Sharmila and her dad escort me back down the narrow, rutted lane and on toward Durbar Square. “You have a Nepalese family now,” Sharmila assures me. At the door of the apartment I had given her a 1,000-rupee note (about $15 Canadian), agonizing over the amount like a yokel in a fancy restaurant trying to figure the appropriate tip. I watched Sharmila’s face for signs of disappointment—15 bucks won’t pay for much tuition—but perceived none. Leading back to the square, she seems as warm and enthusiastic as ever. “Send me e-mails, don’t forget,” she says. “I hope I will see you again.”

I slip into the evening crowd, walking along past open fires, heading back toward the Thamel district. There is a knot in my gut. What was that all about? Was Sharmila simply a seeker after friendship and the broadened horizons it can bring? Or was she playing me?
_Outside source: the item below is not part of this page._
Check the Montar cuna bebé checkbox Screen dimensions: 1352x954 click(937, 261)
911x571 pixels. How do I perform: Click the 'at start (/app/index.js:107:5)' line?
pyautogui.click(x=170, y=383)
And does it matter? By Canadian standards my income is modest. By Nepalese standards I’m a rich man, and Sharmila knows it. I wouldn’t be buying a plane ticket to Kathmandu otherwise. If Sharmila was playing me, at least it was for a good cause. She has, as she says, big aims. And when a target approaches, I suspect her aim is excellent.

Sharmila sends e-mails. She talks of school and says she misses me. One early e-mail mentions financial trouble—a bit of foreshadowing, I am sure. Finally the shoe drops:

my dear steve namaste!!!!!!!!!!!!! how are you? here i finished my exam already. i did very well on my exam. now after few week i will be in grade 10 but i am not sure i can go to same school or not. my father bussiness is not enough to send me the school… i have a big aim in my life i want to success it… so please if you can help me this year. i have only one more year left to finished my school. i am very apolized to say you this. but i don’t want to break my dream too. you know my father have a just small street shop it is very difficult for my father to support all family… my family send you big namaste and they bow down their head for you in respect…

I’m writing about Sharmila. And being paid to do it. I can’t support her on an ongoing basis. But I can send her a cheque. She deserves that. Happy hunting, young lady. May all your goats be plump and slow.